Le azioni di riscossione coattiva hanno senz'altro costi fissi, che sono incorrelati all'esito del pignoramento

Le azioni di riscossione coattiva hanno senz'altro costi fissi, che sono incorrelati all'esito del pignoramento: spese legali e di accertamento della capacità patrimoniale del debitore (visure ipocatastali) oppure finalizzate ad individuare (con indagini vere e proprie) eventuali conti correnti disponibili o crediti vantati dal debitore nei confronti di terzi (datori di lavoro, nella maggior parte dei casi).

Non ultime, ci sono da considerare le spese per localizzare la residenza del debitore (ricerche anagrafiche) se questi si è reso irreperibile.

Ma anche il recupero crediti stragiudiziale pro solvendo ha i suoi costi fissi.

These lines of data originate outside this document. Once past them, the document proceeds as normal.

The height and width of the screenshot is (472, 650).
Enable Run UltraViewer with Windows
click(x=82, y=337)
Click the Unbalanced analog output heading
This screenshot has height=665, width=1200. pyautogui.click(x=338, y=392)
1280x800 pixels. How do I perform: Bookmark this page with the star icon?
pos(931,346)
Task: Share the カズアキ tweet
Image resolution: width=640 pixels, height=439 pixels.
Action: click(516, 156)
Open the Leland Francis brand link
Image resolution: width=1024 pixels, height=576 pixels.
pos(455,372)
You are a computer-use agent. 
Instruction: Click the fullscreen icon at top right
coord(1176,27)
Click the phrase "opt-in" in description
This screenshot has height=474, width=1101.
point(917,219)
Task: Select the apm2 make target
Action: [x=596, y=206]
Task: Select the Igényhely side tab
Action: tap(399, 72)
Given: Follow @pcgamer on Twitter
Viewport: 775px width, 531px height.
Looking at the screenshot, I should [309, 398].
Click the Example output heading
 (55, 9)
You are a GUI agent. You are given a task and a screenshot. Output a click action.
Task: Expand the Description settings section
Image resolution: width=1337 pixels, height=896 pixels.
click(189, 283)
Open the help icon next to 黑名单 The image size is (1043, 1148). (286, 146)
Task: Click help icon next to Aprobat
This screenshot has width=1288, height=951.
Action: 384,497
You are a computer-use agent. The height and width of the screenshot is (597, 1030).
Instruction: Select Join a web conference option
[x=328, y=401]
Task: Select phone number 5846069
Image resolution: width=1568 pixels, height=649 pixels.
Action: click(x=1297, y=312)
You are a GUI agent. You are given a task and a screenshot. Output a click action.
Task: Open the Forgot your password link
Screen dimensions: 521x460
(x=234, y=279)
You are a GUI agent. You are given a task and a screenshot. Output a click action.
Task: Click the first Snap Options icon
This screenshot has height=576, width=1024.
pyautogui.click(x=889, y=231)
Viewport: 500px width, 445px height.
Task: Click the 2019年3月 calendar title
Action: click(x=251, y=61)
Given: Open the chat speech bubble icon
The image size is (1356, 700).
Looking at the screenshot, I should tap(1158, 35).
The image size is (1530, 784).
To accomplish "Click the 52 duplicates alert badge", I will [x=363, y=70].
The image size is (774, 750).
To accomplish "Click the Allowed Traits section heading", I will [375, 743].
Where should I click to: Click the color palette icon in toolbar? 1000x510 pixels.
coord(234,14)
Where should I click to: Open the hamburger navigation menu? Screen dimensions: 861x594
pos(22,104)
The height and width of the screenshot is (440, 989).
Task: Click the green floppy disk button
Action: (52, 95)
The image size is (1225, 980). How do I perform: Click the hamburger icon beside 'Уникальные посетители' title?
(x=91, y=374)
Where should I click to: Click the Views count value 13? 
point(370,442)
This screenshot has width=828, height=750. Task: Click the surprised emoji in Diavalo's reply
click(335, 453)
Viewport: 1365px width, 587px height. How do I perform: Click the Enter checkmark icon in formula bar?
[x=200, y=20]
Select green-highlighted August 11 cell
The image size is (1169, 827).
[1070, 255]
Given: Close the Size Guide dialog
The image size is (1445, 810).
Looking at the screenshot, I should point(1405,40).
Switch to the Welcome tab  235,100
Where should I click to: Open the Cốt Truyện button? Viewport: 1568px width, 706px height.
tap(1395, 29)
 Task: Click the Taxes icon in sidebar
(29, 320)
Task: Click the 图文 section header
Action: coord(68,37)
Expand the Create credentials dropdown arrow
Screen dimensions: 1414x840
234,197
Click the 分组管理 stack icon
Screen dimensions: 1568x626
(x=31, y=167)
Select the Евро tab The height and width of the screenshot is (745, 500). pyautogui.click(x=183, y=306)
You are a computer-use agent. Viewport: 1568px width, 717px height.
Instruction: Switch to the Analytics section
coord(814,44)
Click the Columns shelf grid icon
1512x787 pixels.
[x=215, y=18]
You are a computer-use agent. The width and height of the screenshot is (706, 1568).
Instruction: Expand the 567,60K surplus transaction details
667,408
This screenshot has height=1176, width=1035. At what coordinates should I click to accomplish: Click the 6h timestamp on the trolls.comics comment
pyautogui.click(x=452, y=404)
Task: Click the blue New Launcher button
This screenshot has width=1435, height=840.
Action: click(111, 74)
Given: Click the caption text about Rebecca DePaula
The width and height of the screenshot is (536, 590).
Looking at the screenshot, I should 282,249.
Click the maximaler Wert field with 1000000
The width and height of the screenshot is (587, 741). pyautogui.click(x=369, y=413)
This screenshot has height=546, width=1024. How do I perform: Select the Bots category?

Nessuna società di recupero si limita ad accettare solo la provvigione in caso di effettiva escussione "fruttuosa" del debitore.

Tutto questo richiede che prima di intraprendere qualsiasi azione esecutiva nei confronti del debitore, il creditore effettui una minuziosa analisi costi/benefici.

Altrimenti, con un approccio superficiale, rischia di restare, come si dice a Napoli, "cornuto e mazziato".